Avoiding the revolving door

Steering clear of hospital re-admission

Steering clear of hospital re-admission

No one wants to spend time in a hospital. Unfortunately, for seniors the risk of re-admission after a hospital stay is greater than other age groups.

According to the federal government, between 12 and 20 percent of seniors with Medicare are re-admitted to the hospital within 30 days after an illness. Within 90 days, upwards of one-third of those patients are re-admitted.

To avoid re-admission, a patient’s aftercare when leaving the hospital should include a plan to maintain health. This is referred to as “discharge planning.” Patients who successfully follow the treatment and discharge plans will have a better chance of preventing recurrence of illness and preserving their health. This means communication among hospital caregivers and patients is key. Patients should also ask questions if they do not understand instructions.

According to Angie L. Banet, MSN, R.N., director of Care Management and Clinical Effectiveness at Norton Audubon Hospital, the discharge planning process begins with a visit from a care manager.

“The care manager is a nurse who specializes in discharge planning,” Banet said. “The care manager will help identify any needs that you have after discharge and help coordinate those needs with you.”

After discharge planning meetings, the hospital wants to be sure the patient has access to services, such as home health services or rehabilitation, and has made the best decisions about aftercare.

“We want to make sure that the patient is continuing on the right path to stay healthy and that they are following their physician’s plan of care,” Banet said. “It is so important for us to stress patient follow-up.”

Adhering to the discharge plan is often easier said than done. Some patients may find the process overwhelming, and that’s where it helps to have a family member or caregiver with the patient.

Banet said that before a patient is discharged, the hospital will ensure the patient and support people understand the discharge plan completely. Caregivers are included in the planning process and empowered to assist the patient with decisions. If a patient needs additional care after leaving, the hospital will make sure the patient and caregivers are clear on how to contact those agencies.

“The caregiver of a patient should be involved in the decision-making on what’s right for the patient,” Banet said. “However, it’s ultimately the patient’s choice.

“With that being said, we try to provide patients with knowledge to make educated decisions. For instance, if an outpatient rehabilitation facility specializes in orthopedics or has a support group for COPD, we want the caregiver to help the patient make an informed decision about the right care or services that are needed.”

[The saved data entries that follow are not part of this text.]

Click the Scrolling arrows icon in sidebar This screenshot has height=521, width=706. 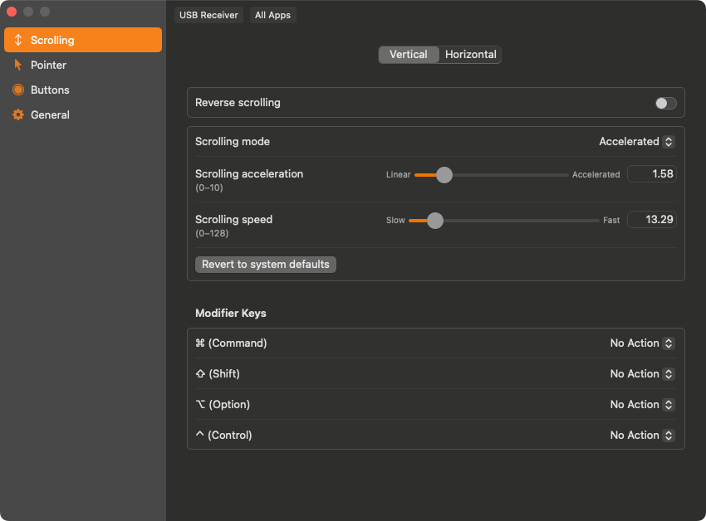pyautogui.click(x=18, y=40)
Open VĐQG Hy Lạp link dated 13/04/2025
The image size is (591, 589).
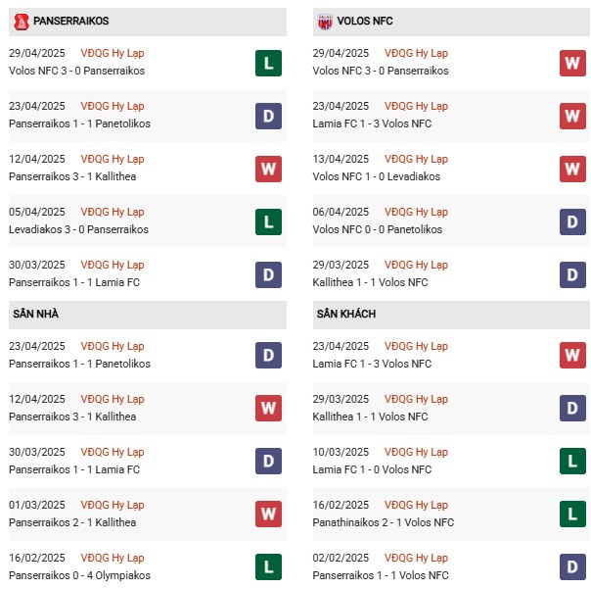[x=416, y=159]
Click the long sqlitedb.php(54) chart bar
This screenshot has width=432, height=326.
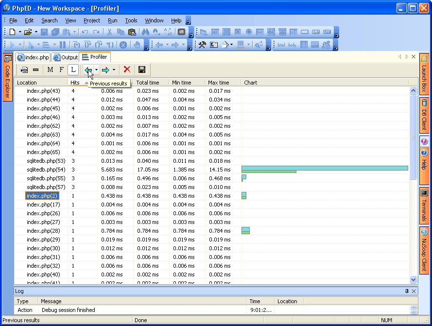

When necessary, the care manager in charge of the patient’s discharge will reach out to other clinical and therapeutic staff to ensure the patient has a seamless transition when leaving the hospital.

More than anything, Banet wants patients to know that she and her staff can help.

“We’re here to collaborate and work with your family in providing the best care possible,” she said.

Did you know … the affordable care act is changing the way hospitals view patient care.

Health care reform now rewards hospitals for the quality of the care they provide (rather than the quantity, or number of patients they care for). Patients with Medicare are in a unique position to influence these changes. Medicare penalizes hospitals with high rates of re-admission and hospital-acquired infections. As a result, hospitals are working even more diligently to improve patient safety protocols and the aftercare and discharge planning they provide. Patient surveys are used to tell Medicare how hospitals are doing, as well as let hospitals know where they are succeeding and where changes may be needed. If you receive a survey after a hospital stay, you should answer it honestly — it’s your chance to have a direct voice in your care.